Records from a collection
- - - -
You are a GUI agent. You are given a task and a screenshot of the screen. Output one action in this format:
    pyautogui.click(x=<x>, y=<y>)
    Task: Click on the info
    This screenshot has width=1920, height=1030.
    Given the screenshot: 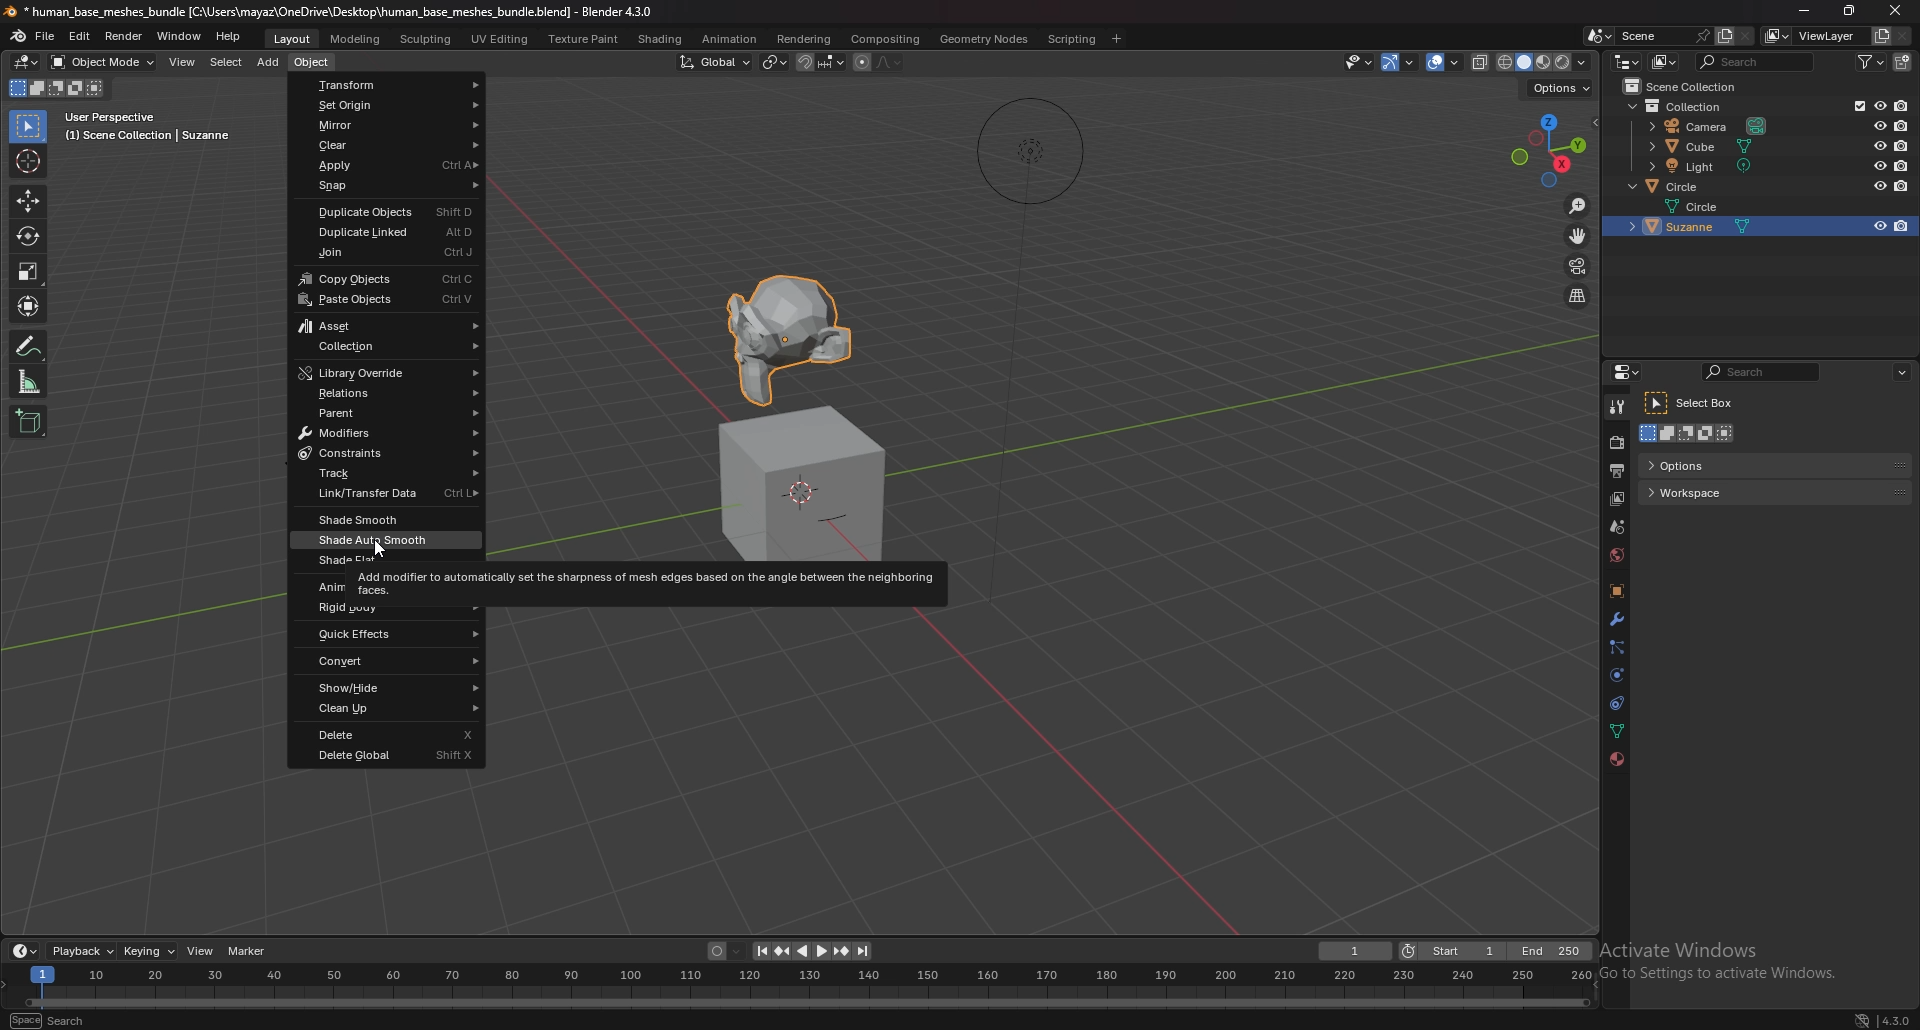 What is the action you would take?
    pyautogui.click(x=148, y=127)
- - - -
» **STATED EXERCISE**: Reproduce the material from its first line through the line containing "This screenshot has", swapping "screenshot" for "screen image" and leaving everything else as it is.

» **WRITTEN REPLY**:
You are a GUI agent. You are given a task and a screen image of the screen. Output one action in this format:
    pyautogui.click(x=<x>, y=<y>)
    Task: Click on the info
    This screen image has width=1920, height=1030.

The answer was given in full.